• [RECORDS PROVIDED]
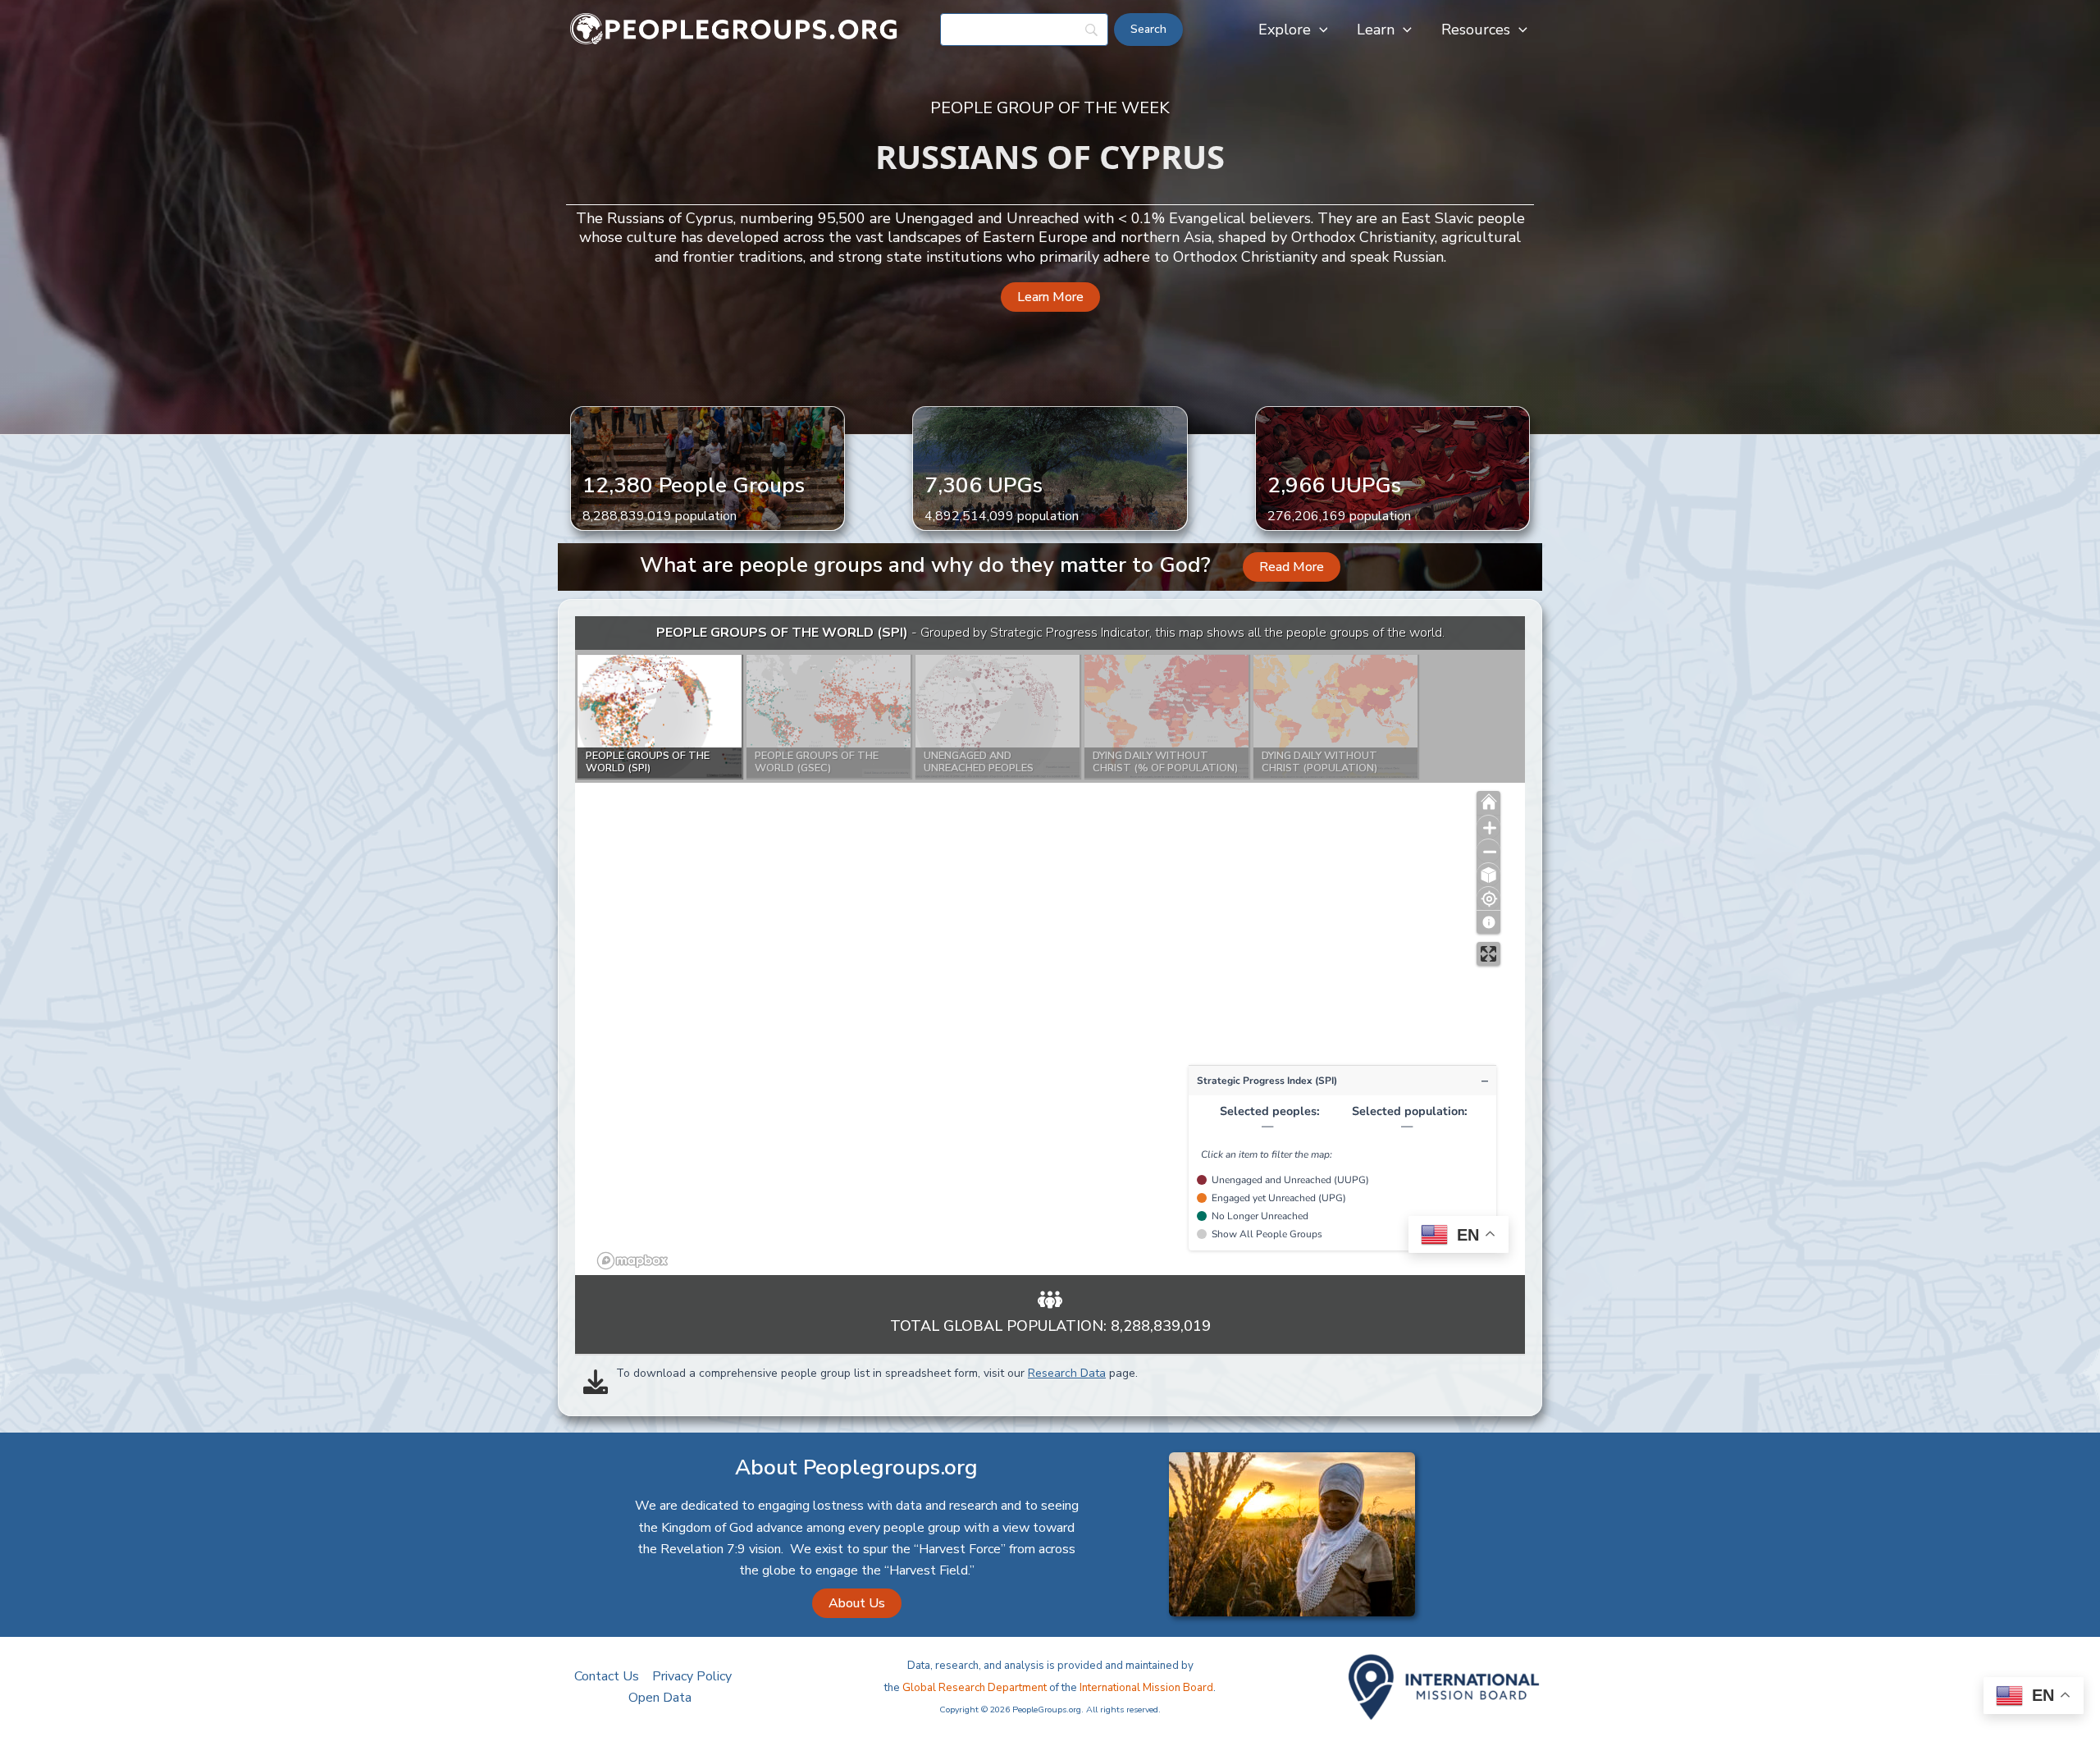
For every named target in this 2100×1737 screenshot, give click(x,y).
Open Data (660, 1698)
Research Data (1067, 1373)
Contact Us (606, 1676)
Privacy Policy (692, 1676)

==

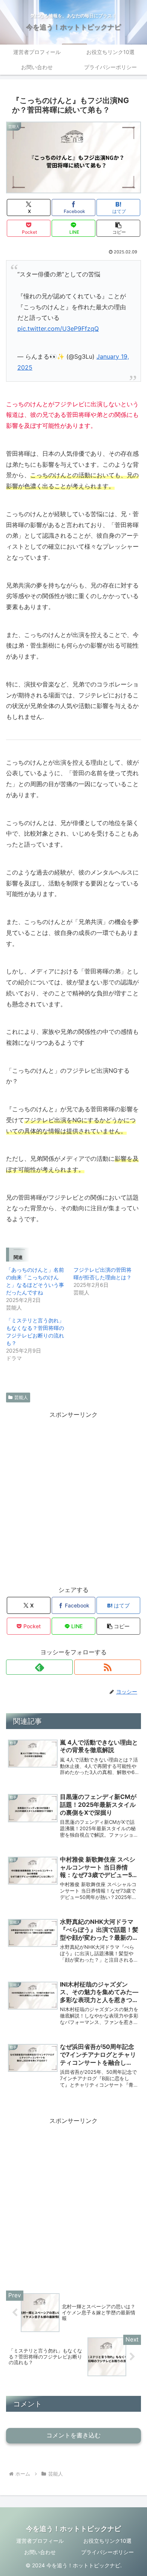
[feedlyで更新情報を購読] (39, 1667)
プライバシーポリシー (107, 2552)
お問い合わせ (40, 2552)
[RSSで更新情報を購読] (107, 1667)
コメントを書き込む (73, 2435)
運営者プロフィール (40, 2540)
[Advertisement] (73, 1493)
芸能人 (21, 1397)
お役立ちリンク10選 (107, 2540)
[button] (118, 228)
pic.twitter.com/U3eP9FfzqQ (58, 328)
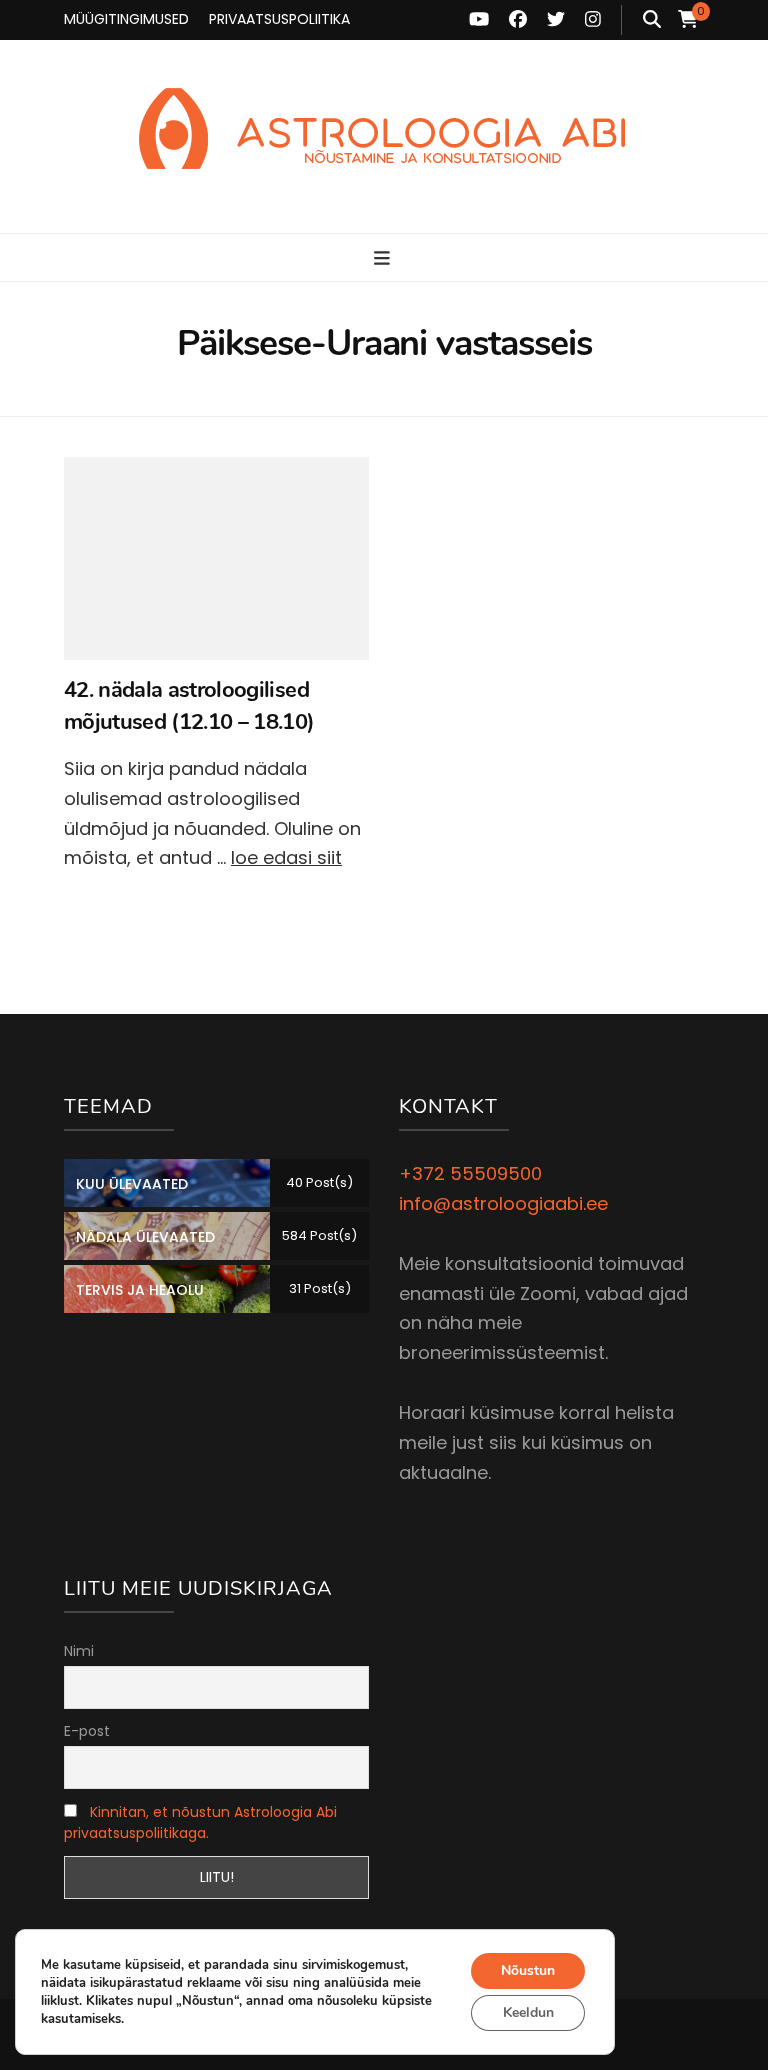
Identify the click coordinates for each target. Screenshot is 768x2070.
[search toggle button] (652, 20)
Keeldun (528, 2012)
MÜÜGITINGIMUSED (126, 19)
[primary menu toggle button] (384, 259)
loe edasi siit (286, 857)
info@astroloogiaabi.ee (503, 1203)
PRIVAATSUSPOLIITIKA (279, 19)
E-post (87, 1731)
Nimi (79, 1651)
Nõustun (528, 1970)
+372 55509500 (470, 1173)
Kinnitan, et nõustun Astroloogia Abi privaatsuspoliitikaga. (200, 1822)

---

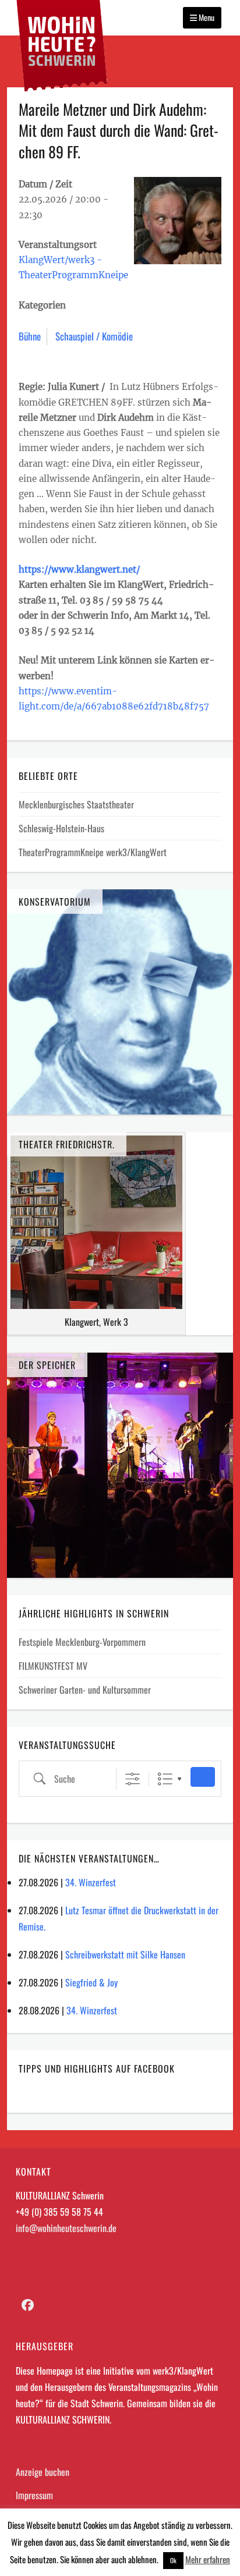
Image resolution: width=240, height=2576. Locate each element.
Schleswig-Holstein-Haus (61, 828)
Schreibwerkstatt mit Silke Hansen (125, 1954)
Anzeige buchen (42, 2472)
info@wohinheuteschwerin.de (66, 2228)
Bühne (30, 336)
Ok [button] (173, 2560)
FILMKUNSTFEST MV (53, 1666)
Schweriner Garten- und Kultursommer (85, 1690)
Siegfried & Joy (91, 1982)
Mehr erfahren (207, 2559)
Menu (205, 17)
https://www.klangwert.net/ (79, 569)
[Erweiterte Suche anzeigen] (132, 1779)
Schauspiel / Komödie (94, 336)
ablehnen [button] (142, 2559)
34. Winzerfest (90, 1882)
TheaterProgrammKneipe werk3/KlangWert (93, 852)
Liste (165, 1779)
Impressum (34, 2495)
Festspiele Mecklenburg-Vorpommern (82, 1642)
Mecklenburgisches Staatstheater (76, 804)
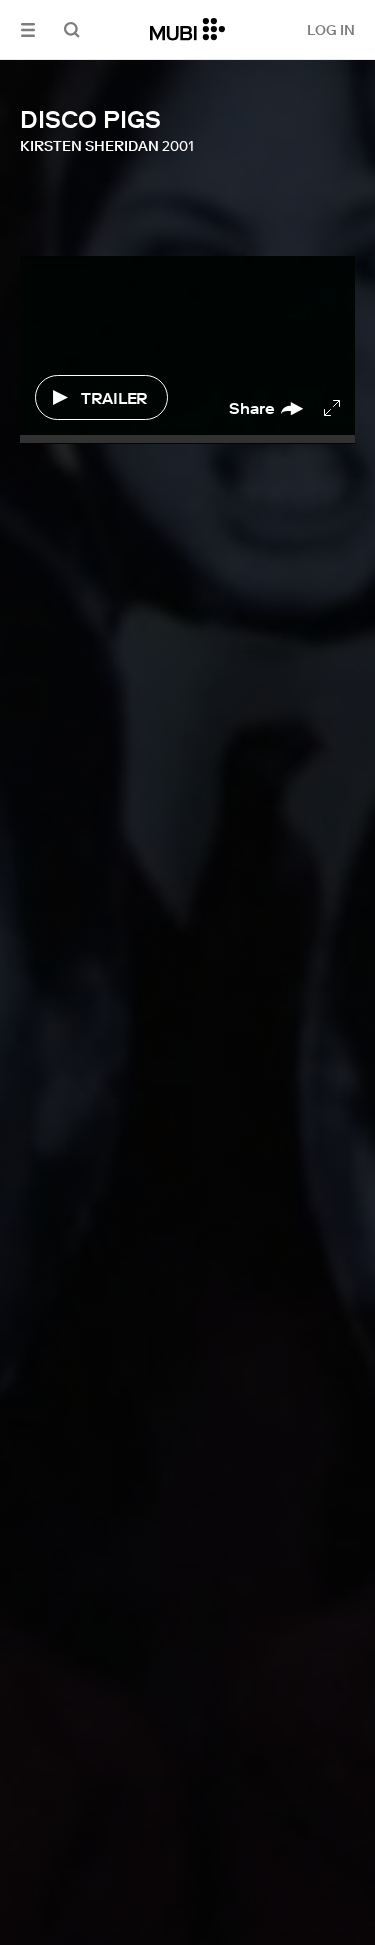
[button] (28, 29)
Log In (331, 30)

• [YOUR TASK]
The lines above from the one with "PRIVAATSUSPOLIITIKA (279, 19)" through the one with "Kinnitan, et nõustun" are to be duplicated exactly, ends included, with nothing added.

• [SOLVED EXERCISE]
PRIVAATSUSPOLIITIKA (279, 19)
E-post (87, 1731)
Nimi (79, 1651)
Nõustun (528, 1970)
+372 55509500 (470, 1173)
Kinnitan, et nõustun Astroloogia Abi privaatsuspoliitikaga. (200, 1822)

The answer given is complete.